Would you give the entries again word for word, with no pictures in the copy?

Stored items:
__________

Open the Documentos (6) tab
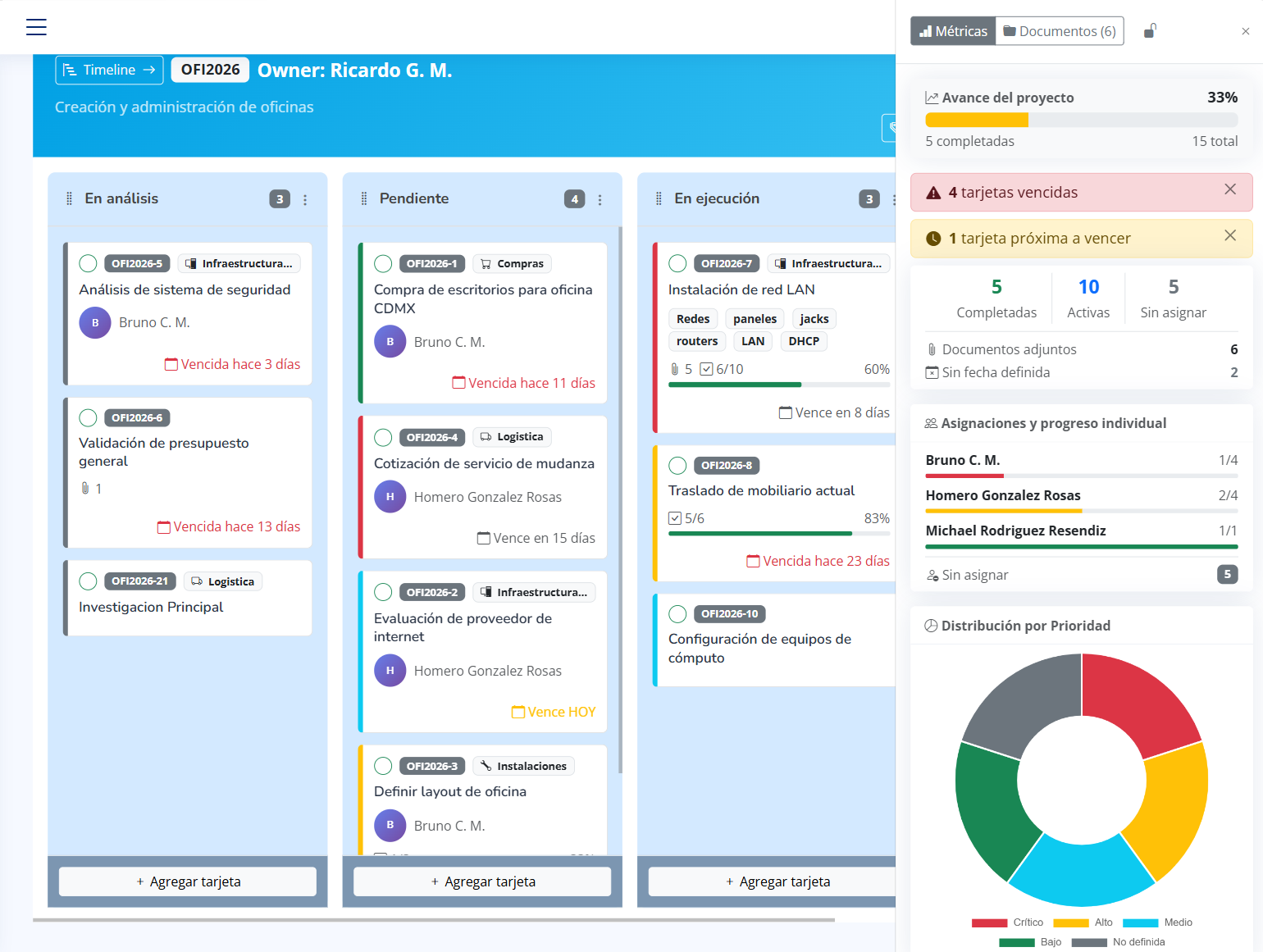 (1059, 31)
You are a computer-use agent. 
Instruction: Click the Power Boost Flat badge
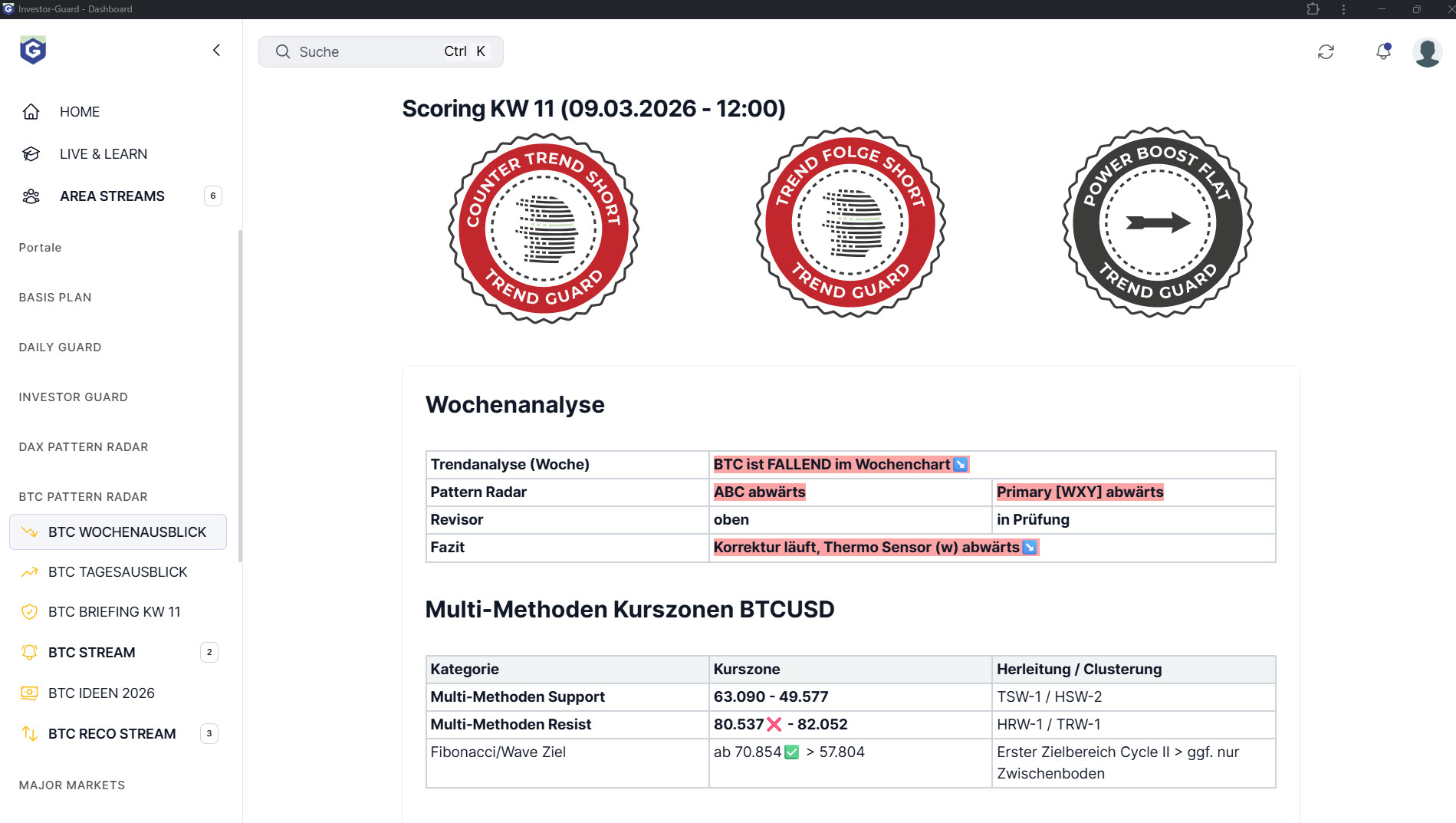click(x=1157, y=223)
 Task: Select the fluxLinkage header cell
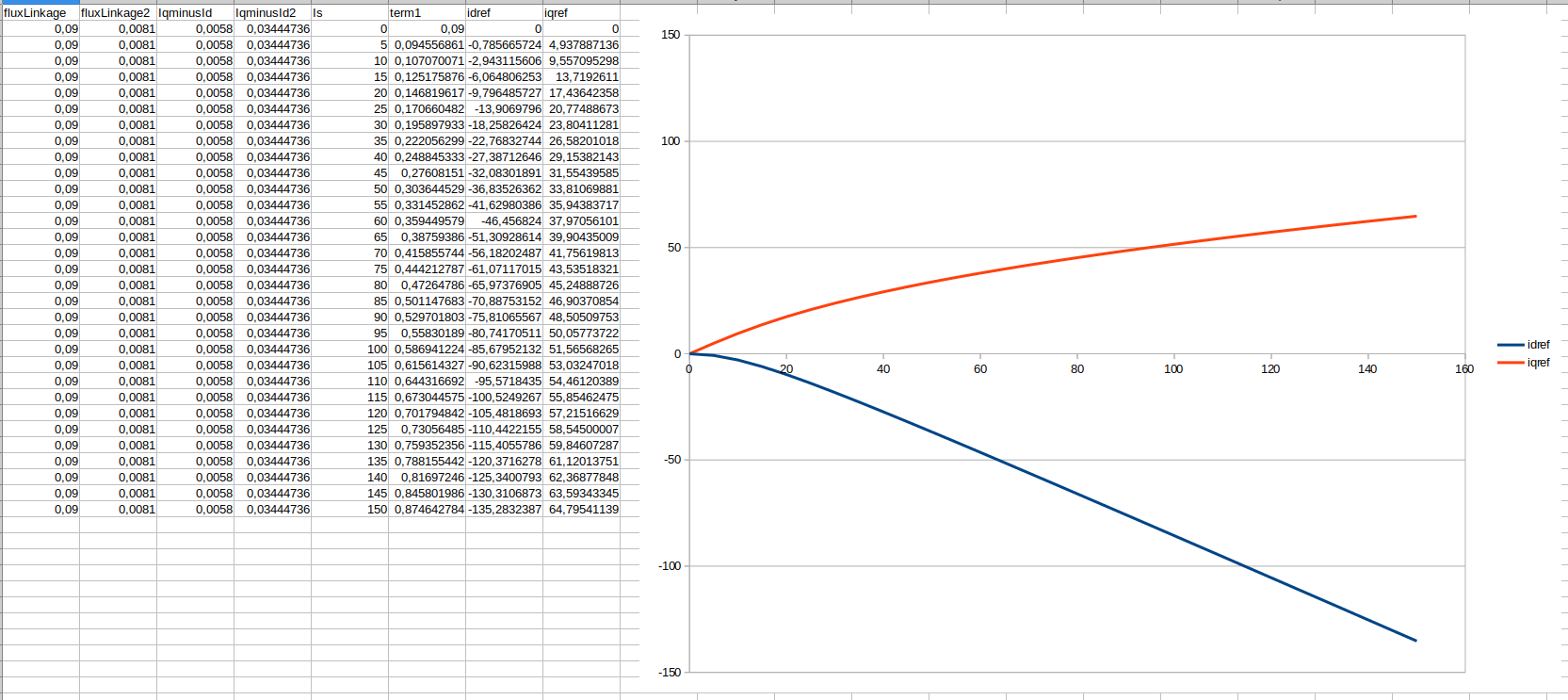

__________

**Reply**
Open the Documentos (6) tab
 (1059, 31)
You are a computer-use agent. 
Instruction: Click the Power Boost Flat badge
click(x=1157, y=223)
 Task: Select the fluxLinkage header cell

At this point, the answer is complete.